Dalam situasi pandemi seperti ini, permasalahan perbedaan dan kesenjangan tersebut kian lebar dan jelas. Ruang kelas bergeser dan meluas ke ruang sosial. Pada lingkup ini, kontrol pembelajaran sudah tidak mungkin lagi pada sebatas metode pembelajaran dan pengawasan. Butuh hal yang lebih luas, plural, majemuk, namun privat.
Desain pendidikan Indonesia sampai detik ini buta terhadap permasalahan tersebut. Padahal bangsa ini punya dasar kuat dari Ki Hajar Dewantara dengan ing ngarsah sung tuladha, ing madya mangun karsa, tut wuri handayani. Tetapi konsep itu dari dulu selalu miskonsepsi dan gagal dalam penerapan. Akibatnya, dari dulu banyak pelaku pendidikan yang terjebak dalam konsep metode dan standarisasi.
Dunia hari ini memiliki lingkungan baru yang belum pernah ada sebelumnya dalam sejarah peradabannya. Teknologi komputasi menciptakan lingkungan yang benar-benar baru yang kita sebut sebagai lingkungan digital (cyber culture).
Manusia abad 21 hidup dalam lingkungan digital tersebut. Ada budaya baru di dalam sana. Suatu budaya saat batas ruang, batas waktu, batas etika, batas norma, dan batas pengetahuan telah lebur-hilang. Kondisi ini yang sebenarnya menjadi tantangan utama pendidikan. Karena bagaimanapun, pelaku pendidikan, terutama siswa, juga turut andil dalam lingkungan tersebut.
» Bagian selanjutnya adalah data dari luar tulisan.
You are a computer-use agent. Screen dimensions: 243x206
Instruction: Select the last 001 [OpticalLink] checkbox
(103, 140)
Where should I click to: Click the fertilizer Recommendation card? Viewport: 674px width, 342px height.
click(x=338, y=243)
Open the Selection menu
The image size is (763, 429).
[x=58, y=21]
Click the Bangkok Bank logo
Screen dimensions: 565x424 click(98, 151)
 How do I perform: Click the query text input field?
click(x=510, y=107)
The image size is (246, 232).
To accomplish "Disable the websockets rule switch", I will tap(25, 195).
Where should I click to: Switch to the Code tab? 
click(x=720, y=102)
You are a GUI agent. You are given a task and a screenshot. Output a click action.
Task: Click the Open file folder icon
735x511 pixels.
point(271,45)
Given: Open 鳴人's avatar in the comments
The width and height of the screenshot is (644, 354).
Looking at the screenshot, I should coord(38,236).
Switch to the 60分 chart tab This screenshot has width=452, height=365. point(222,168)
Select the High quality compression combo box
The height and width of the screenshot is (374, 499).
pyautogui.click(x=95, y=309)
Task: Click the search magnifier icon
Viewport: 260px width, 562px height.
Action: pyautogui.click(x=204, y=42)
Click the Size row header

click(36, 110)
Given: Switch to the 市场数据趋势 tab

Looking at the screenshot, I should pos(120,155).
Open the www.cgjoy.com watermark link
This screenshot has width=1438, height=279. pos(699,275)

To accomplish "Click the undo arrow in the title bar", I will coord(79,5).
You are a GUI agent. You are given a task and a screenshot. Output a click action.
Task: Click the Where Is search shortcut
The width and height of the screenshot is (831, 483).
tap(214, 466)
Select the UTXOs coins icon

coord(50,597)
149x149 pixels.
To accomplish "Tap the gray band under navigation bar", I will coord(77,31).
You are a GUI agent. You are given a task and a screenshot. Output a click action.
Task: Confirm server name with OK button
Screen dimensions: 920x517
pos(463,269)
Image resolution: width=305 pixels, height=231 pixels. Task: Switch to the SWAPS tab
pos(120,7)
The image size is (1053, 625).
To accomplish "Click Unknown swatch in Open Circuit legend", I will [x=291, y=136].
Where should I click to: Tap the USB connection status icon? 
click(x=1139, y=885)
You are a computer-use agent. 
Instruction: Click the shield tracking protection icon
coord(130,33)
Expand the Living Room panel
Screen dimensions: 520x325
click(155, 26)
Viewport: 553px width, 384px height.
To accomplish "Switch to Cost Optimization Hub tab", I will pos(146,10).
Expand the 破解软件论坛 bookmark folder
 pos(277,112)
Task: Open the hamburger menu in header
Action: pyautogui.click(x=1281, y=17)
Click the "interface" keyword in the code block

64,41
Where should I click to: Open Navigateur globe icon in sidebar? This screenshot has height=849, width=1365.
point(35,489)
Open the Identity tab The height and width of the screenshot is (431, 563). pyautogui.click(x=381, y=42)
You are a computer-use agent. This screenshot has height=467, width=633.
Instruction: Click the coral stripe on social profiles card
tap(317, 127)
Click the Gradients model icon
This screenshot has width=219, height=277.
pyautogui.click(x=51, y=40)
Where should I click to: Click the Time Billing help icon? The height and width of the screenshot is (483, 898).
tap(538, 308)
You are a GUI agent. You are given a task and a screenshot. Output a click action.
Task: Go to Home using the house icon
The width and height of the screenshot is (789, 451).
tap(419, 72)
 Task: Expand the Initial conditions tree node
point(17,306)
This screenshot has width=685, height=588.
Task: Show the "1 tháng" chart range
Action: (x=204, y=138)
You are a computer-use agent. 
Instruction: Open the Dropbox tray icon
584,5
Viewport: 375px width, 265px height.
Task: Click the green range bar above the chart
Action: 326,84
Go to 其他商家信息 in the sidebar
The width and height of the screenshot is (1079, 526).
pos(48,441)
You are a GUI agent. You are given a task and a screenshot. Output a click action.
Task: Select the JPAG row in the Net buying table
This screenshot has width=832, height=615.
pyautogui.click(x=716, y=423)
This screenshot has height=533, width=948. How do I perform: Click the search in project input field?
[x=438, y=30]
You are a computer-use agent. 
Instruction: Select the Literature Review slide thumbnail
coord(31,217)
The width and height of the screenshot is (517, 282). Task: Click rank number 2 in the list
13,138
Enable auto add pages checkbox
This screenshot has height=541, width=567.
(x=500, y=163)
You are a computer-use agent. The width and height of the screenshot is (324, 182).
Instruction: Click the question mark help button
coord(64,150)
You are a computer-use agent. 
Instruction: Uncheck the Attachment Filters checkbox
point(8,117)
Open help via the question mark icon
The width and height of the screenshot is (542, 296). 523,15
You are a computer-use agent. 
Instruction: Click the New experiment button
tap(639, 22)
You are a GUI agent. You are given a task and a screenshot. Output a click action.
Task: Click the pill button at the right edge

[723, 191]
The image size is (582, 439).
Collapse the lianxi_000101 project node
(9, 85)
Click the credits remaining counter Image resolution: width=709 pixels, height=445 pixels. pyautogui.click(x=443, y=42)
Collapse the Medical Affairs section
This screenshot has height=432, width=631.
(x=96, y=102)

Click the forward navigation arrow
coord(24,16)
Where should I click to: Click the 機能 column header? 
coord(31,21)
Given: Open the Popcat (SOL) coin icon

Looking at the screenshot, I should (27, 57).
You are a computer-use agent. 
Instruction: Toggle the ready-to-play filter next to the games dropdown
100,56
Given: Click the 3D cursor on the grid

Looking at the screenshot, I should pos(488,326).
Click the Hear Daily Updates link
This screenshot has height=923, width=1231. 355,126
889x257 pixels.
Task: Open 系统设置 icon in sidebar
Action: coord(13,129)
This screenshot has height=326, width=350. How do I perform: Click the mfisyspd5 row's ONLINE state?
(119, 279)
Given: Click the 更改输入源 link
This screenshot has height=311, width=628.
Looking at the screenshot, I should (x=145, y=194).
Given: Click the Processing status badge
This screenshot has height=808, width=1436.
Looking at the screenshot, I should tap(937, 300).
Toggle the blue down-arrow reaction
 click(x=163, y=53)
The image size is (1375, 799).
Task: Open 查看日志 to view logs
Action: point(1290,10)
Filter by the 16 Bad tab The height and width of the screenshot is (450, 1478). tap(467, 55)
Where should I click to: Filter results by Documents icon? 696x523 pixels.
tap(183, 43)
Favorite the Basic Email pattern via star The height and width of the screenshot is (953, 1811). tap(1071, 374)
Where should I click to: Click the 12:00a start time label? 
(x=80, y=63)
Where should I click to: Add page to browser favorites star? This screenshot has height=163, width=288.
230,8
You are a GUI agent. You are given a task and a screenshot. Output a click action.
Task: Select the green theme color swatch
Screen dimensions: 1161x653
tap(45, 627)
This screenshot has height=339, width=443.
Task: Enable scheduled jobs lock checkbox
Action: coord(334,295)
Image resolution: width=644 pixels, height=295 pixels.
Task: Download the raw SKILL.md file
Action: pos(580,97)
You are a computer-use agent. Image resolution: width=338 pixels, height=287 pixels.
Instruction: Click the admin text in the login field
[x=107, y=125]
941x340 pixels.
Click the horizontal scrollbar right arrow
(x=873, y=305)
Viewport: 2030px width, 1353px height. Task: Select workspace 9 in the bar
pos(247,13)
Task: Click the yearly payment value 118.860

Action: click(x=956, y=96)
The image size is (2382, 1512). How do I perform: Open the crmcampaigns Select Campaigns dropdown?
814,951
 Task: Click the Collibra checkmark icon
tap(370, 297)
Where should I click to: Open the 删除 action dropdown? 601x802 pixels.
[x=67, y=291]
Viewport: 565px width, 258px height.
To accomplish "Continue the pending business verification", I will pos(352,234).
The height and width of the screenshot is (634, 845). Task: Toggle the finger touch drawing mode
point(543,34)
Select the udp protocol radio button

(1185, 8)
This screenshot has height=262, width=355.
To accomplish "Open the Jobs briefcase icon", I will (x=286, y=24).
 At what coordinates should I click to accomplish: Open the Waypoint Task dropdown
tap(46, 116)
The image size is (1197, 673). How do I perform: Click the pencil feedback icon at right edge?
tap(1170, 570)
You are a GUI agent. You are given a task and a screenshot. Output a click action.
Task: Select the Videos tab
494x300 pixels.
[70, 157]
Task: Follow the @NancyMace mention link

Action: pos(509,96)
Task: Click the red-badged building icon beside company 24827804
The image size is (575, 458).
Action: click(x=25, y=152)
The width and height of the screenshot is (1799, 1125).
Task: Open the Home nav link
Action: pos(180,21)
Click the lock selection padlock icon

Menurut Bandura, orang belajar melalui pengalaman langsung atau pengamatan (mencontoh model). Prinsip dasarnya, bahwa yang dipelajari individu terutama dalam belajar sosial dan moral terjadi melalui peniruan (imitation) dan penyajian contoh perilaku (modeling). Sementara dalam lingkungan digital, model, wadah, beserta peniruannya sangat berlimpah tanpa batas. Dalam hal inilah, pendidikan Indonesia gagap dalam menghadapinya.
Kita bisa melihat sendiri bahwa gempuran K-Pop, konten prank, hoaks, dan politisasi lebih banyak memengaruhi karakter anak usia sekolah. Hal ini tidak mengagetkan, selain produksi pengetahuan sekolah tidak berkembang, desain pendidikan Indonesia masih berkutat pada standarisasi metode dan penilaian. Jadi, jangan heran bila kita sering menemukan siswa yang lebih memilih berjoged di Tiktok ketimbang belajar. Karena sejatinya di Tiktok dan platform digital lainnya, model, peniruan, dan apresiasi lebih tersediakan ketimbang sekolah. Akhirnya, sekolah menjadi ruang yang sulit menghasilkan karakter murni.
Para pelaku pendidikan harus mulai sadar sekaligus berbenah diri. Jangan terus menerus mengulang konsep dan metode yang sama. Keadaan cyber culture mengharuskan pelakunya lebih berwawasan terbuka, adaptif dan inovatif.
Sekolah dan sistem pendidikan harus kembali pada tujuan utamanya untuk menyediakan sumber daya manusia yang unggul dan humanis.